■ **Texto fornecido**:
Psiquiatra diz que caçar Pokémon é condição para atenção clínica; confira


A febre “Pokémon Go” acaba de iniciar sua infestação no Brasil. Neste game para celular, o jogador precisa vagar pelas ruas da sua cidade para capturar monstrinhos imaginários. O que aparentemente não passa de um simples jogo, assusta profundamente o psiquiatra paulistano Marcelo Baldo Decarli.

Dr. Decarli, especialista com larga experiência em transtorno obsessivo compulsivo, esquizofrenia e Transtorno da Personalidade Esquizotípica, faz um alerta aos parentes e responsáveis daqueles que iniciam a jornada nesse aplicativo. Segundo ele, a caçada por Pokémons virtuais pode ser enquadrado na condição de Transtorno Delirante que, segundo o DSM-V (Manual de Diagnóstico e Estatística), se caracteriza no indivíduo pela presença de um delírio (ou mais) com duração de um mês ou mais.

■ **Material**:
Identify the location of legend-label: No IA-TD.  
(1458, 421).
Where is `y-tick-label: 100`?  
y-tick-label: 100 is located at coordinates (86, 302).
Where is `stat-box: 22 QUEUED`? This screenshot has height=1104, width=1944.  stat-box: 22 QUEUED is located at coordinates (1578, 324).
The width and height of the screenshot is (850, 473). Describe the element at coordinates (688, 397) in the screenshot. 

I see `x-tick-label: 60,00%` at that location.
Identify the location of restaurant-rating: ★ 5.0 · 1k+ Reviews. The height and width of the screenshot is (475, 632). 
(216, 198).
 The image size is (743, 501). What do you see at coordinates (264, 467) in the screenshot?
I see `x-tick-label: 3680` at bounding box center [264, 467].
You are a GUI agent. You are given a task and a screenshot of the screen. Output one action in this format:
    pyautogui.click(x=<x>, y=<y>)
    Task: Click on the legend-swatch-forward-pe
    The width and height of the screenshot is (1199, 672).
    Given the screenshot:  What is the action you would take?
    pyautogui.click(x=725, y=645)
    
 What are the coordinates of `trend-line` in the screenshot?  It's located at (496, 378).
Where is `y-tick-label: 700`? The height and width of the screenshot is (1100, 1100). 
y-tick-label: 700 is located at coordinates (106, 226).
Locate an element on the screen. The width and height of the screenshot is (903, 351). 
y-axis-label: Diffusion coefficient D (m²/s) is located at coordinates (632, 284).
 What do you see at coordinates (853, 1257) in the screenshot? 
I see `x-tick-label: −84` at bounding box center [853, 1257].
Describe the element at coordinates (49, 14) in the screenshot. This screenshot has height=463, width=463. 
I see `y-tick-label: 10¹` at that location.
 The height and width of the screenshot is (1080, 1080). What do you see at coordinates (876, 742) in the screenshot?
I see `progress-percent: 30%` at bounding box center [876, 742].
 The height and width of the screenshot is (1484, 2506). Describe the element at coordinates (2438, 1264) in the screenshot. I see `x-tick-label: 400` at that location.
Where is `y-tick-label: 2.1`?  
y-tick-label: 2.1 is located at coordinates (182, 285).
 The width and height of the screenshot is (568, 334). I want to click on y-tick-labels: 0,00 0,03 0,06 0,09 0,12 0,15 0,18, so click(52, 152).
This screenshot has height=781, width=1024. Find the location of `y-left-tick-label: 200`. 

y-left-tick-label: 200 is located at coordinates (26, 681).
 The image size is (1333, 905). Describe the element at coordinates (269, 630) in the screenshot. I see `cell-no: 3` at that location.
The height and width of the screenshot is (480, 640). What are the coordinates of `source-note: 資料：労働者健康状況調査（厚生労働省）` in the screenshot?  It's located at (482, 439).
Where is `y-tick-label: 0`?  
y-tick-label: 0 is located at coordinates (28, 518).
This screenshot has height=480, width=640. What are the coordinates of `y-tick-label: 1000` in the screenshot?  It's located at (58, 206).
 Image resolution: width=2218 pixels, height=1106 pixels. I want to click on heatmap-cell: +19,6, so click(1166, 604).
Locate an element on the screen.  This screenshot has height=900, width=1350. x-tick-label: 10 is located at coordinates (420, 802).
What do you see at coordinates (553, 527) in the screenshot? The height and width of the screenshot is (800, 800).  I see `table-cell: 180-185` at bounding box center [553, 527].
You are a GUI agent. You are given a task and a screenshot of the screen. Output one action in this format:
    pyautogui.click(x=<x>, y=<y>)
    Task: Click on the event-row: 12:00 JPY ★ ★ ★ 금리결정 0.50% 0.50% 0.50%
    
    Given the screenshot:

■ **Lista de tarefas**:
• a. Redigite o trecho da matéria sobre o Pokémon Go entre "Dr. Decarli, especialista" e "mês ou mais.", inclusive.
• b. Na matéria sobre o Pokémon Go, qual é a duração mínima do delírio que, segundo o DSM-V, caracteriza o Transtorno Delirante?
• c. Dê prosseguimento à matéria sobre o Pokémon Go, começando logo após a última frase apresentada.

■ **Respostas em ordem**:
• a.
Dr. Decarli, especialista com larga experiência em transtorno obsessivo compulsivo, esquizofrenia e Transtorno da Personalidade Esquizotípica, faz um alerta aos parentes e responsáveis daqueles que iniciam a jornada nesse aplicativo. Segundo ele, a caçada por Pokémons virtuais pode ser enquadrado na condição de Transtorno Delirante que, segundo o DSM-V (Manual de Diagnóstico e Estatística), se caracteriza no indivíduo pela presença de um delírio (ou mais) com duração de um mês ou mais.

• b. Um mês.

• c.
O psiquiatra afirma ainda que independentemente do impacto direto dos delírios, prejuízos no funcionamento psicossocial podem estar mais circunscritos que os encontrados em outros transtornos psicóticos como a esquizofrenia e o comportamento não é claramente bizarro ou esquisito.

“Parece perfeitamente normal uma vez que todos estão socialmente habilitados por uma indústria de aplicativos de celular. O que eles estão fazendo, na verdade, é nos fornecendo cada vez mais pacientes”, dispara o médico.